On Monday morning, the US Department of Commerce hit Chinese phone-maker ZTE with a seven-year ban on any American technology. Under the terms of the ban, which results from a sanctions violation last year, American companies will be banned from selling hardware or software to ZTE.
That’s obviously a blow to ZTE, but cutting off major US companies like Qualcomm from one of the world’s largest smartphone manufacturers will hurt the entire Android ecosystem just as much as it hurts ZTE.
ZTE plead guilty to conspiring to violate US sanctions against Iran and North Korea in a US court last year. Under the terms of its guilty plea, ZTE paid $890 million in fines, and agreed to fire some senior staff, and strip bonuses from 35 others.
But as the Commerce Department revealed in its order filed today, ZTE never reprimanded its 35 lower-level employees, and worse, it made false statements to the Department about its compliance. As a result, the Commerce Department is enacting a seven-year sanction on ZTE, which was part of the initial guilty plea but suspended, pursuant to ZTE carrying out the other steps it promised.

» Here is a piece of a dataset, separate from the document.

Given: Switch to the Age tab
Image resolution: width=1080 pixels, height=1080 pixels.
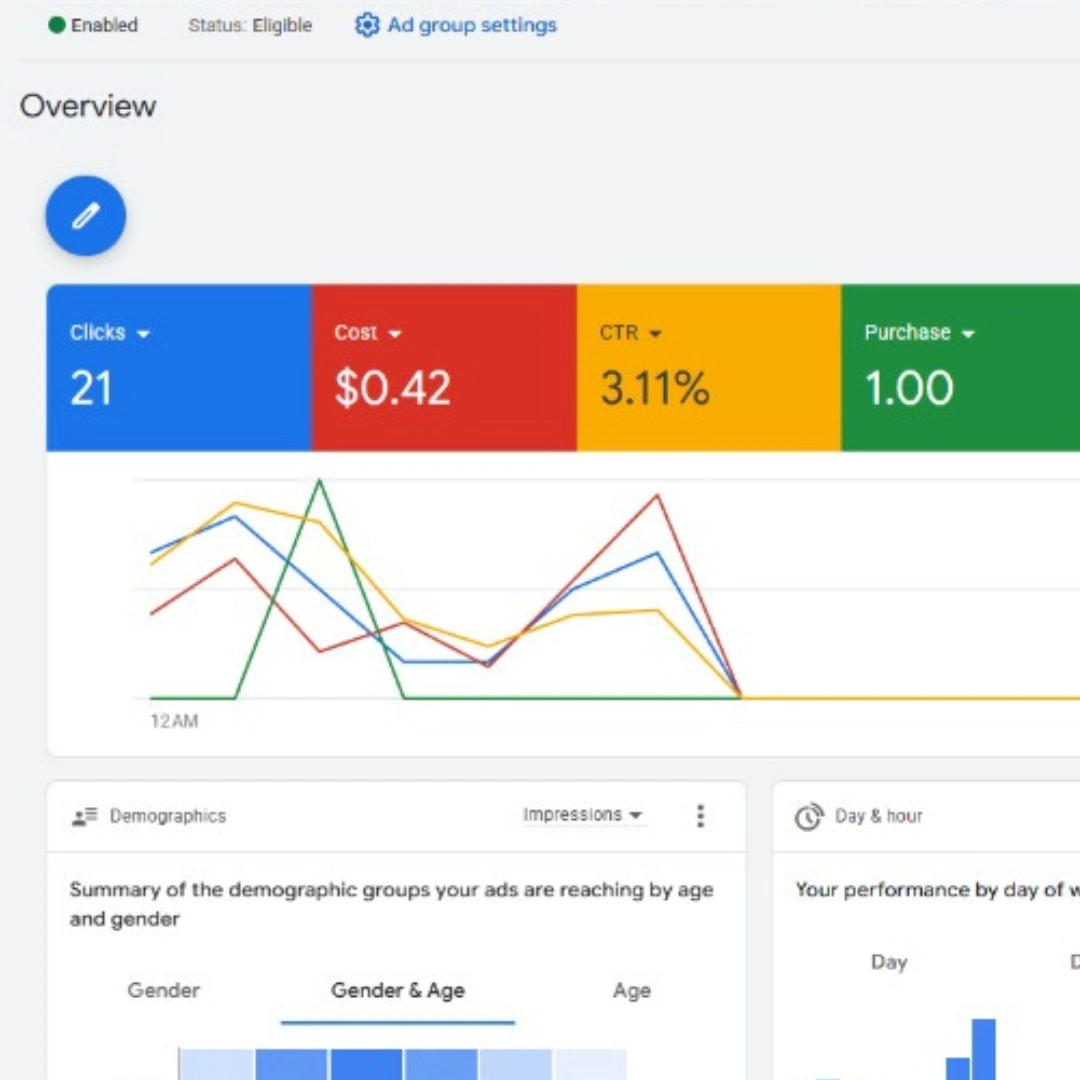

“Instead of reprimanding ZTE staff and senior management, ZTE rewarded them. This egregious behavior cannot be ignored,” Secretary of Commerce Wilbur Ross said in a press release.
ZTE is one of the biggest Android manufacturers in China, and a significant player on the global market. It has a small but rising share of the smartphone business in the US. As a company, the bulk of its profits are in network telecommunications devices, but smartphones are the majority of its consumer business.
With the ban now in place, it’s unclear how ZTE can keep competing properly in the smartphone market. A number of its suppliers are in the US, Reuters reports, and that will leave an immediate hole in ZTE’s parts chain that will be difficult to fill. Qualcomm has a near-stranglehold on the best processors available for Android smartphones, and the sactions make it impossible for ZTE to use Qualcomm’s processors in its phones.
Worse, the sanctions may also prevent ZTE from selling phones with the Google apps pre-installed. Android is distributed under an open-source license, so ZTE should be able to keep using that software. However, the core Google apps, including the Play Store and Google search services are included on phones under license from Google, and ZTE likely won’t be able to include Google’s apps going forwards.
All that will have a chilling effect on ZTE’s smartphone development, and that’s bad for the overall Android ecosystem. Samsung has long enjoyed a near-monopoly on flagship Android devices, and its biggest threat has been the rise of Chinese manufacturers. Without access to the best software and hardware, ZTE will struggle to keep competing, and with one less serious manufacturer, everyone involved in Android loses out.